And she fetched leaves and moss to make a soft bed for the fawn, and every morning she went out and gathered roots and berries and nuts for herself, and fresh grass for the fawn, who ate out of her hand with joy, frolicking round her. At night, when the sister was tired, and had said her prayers, she laid her head on the fawn's back, which served her for a pillow, and softly fell asleep. And if only the brother could have got back his own shape again, it would have been a charming life. So they lived a long while in the wilderness alone.
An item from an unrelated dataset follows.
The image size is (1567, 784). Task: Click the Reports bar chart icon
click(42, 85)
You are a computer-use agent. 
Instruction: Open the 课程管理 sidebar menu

Now it happened that the King of that country held a great hunt in the forest. The blowing of the horns, the barking of the dogs, and the lusty shouts of the huntsmen sounded through the wood, and the fawn heard them and was eager to be among them.
" Oh," said he to his sister, " do let me go to the hunt; I cannot stay behind any longer," and begged so long that at last she consented.
" But mind," said she to him, " come back to me at night. I must lock my door against the wild hunters, so, in order that I may know you, you must knock and say, ' Little sister, let me in,' and unless I hear that I shall not unlock the door."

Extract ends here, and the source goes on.